What you should do: Would you retype, word for word, the line with "Task: Add the 90,00 € repair offer to cart" and every line after it through the end of the records below?

━━━━━━━━━━━━━━━━━━━━━━━━━━━━━━

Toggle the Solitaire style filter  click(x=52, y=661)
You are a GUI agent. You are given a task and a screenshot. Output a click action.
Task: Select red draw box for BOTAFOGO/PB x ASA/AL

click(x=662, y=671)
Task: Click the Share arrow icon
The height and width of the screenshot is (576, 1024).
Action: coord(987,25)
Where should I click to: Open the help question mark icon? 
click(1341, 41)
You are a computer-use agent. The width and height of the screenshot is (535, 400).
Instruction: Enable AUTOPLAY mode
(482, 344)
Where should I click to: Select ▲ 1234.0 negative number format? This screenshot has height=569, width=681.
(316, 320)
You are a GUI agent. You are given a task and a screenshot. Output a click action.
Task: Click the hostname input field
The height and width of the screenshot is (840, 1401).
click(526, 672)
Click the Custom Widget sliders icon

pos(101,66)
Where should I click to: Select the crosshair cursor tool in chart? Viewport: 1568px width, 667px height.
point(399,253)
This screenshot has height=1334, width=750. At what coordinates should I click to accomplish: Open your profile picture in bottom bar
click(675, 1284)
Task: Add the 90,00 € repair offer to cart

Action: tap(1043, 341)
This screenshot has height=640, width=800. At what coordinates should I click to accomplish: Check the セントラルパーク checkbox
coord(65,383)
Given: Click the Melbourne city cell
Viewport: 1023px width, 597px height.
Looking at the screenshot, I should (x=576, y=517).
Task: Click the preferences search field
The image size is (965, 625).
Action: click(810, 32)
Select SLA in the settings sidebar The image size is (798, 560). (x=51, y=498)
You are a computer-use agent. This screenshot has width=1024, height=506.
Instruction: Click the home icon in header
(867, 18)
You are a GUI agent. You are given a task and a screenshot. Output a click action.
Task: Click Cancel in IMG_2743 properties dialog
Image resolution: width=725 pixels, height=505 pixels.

━━━━━━━━━━━━━━━━━━━━━━━━━━━━━━

Output:
Task: Add the 90,00 € repair offer to cart

Action: tap(1043, 341)
This screenshot has height=640, width=800. At what coordinates should I click to accomplish: Check the セントラルパーク checkbox
coord(65,383)
Given: Click the Melbourne city cell
Viewport: 1023px width, 597px height.
Looking at the screenshot, I should (x=576, y=517).
Task: Click the preferences search field
The image size is (965, 625).
Action: click(810, 32)
Select SLA in the settings sidebar The image size is (798, 560). (x=51, y=498)
You are a computer-use agent. This screenshot has width=1024, height=506.
Instruction: Click the home icon in header
(867, 18)
You are a GUI agent. You are given a task and a screenshot. Output a click action.
Task: Click Cancel in IMG_2743 properties dialog
Image resolution: width=725 pixels, height=505 pixels.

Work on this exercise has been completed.